Прежде Катя много ездила, пожалуй, не меньше, чем я: дипломата из нее не вышло, зато получилась неплохая журналистка. Раньше, бывало, мы прощались на ходу и встречались так, словно стеснялись собственного счастья. Сейчас каждая встреча становилась для нас праздником. Если бы я заговорил обо всем этом с дочерью, она разве что рассмеялась бы.

— Батя, дорогой ты мой,— сказала бы она, глядя на меня как всегда сбоку и дружелюбно.— Не сердись, но это поздняя рефлексия... Ты ищешь не счастья, а лишь его обозначенья.

Дочь была убеждена, что жить надо, не мудрствуя. Однажды после примерно такого же спора с дочерью я сказал Кате обиженно:

— Счастлив тот, кому все ясно — вот так, как нашей Женьке. Все по полочкам, все расшифровано. И никаких тебе головных болей, никакой бессонницы.

А Катя, все и всегда смягчающая Катя, добродушно рассмеялась и сказала:

— А ты убежден, что она такая... простенькая? — И, помедлив, добавила: — Что ни время, то и птицы, что ни птицы, то и песни. Кому-кому, а тебе бы надо это помнить.

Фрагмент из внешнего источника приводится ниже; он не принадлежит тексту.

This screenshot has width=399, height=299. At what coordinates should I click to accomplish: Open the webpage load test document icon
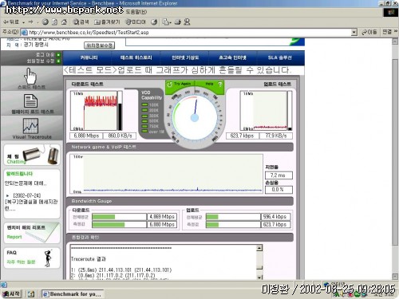[x=31, y=101]
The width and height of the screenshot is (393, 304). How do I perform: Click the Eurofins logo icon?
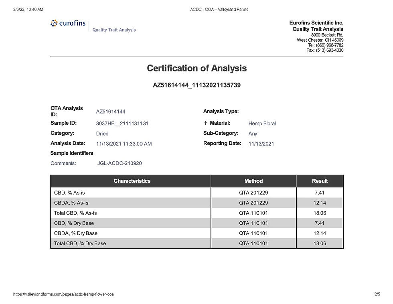[x=54, y=23]
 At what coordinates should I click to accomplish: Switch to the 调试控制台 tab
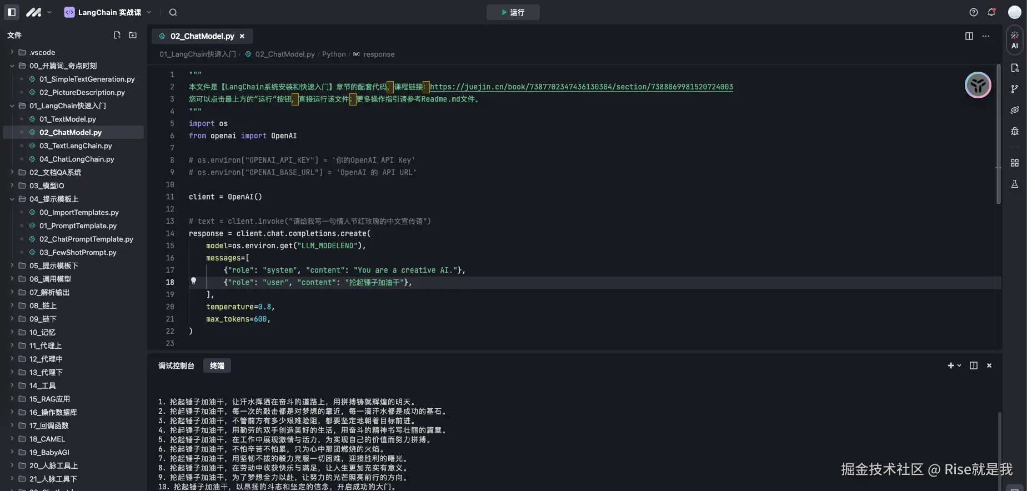click(176, 365)
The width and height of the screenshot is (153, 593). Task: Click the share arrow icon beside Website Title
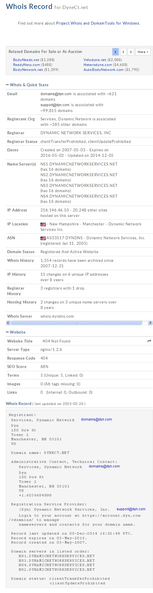point(149,341)
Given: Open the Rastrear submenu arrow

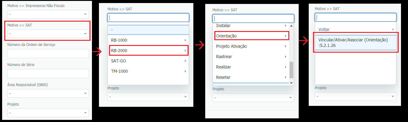Looking at the screenshot, I should (285, 57).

И все-таки я ни на минуту не сожалею, что поехал сюда.

6

А было, собственно говоря, вот как.

Когда я впервые попал сюда, моим соседом по палатке оказался журналист из областного центра Сема Козодуб. Это был в общем-то довольно неприятный тип: из той разновидности журналистов, которые, видимо, и дали повод изображать в пьесах, книгах, фильмах нашего брата — пишущий народ — шаржированно. Его пиджак был всегда осыпан перхотью, а брюки — пеплом; говорил он громко и почти всегда некстати хохотал, всех называл «стариками», хвастал, что в выпивке и преферансе нет ему равных. Он обладал феноменальной памятью на скабрезные анекдоты и готов был рассказать их даже малознакомым людям. Кроме того, это был мастер розыгрышей и мистификаций.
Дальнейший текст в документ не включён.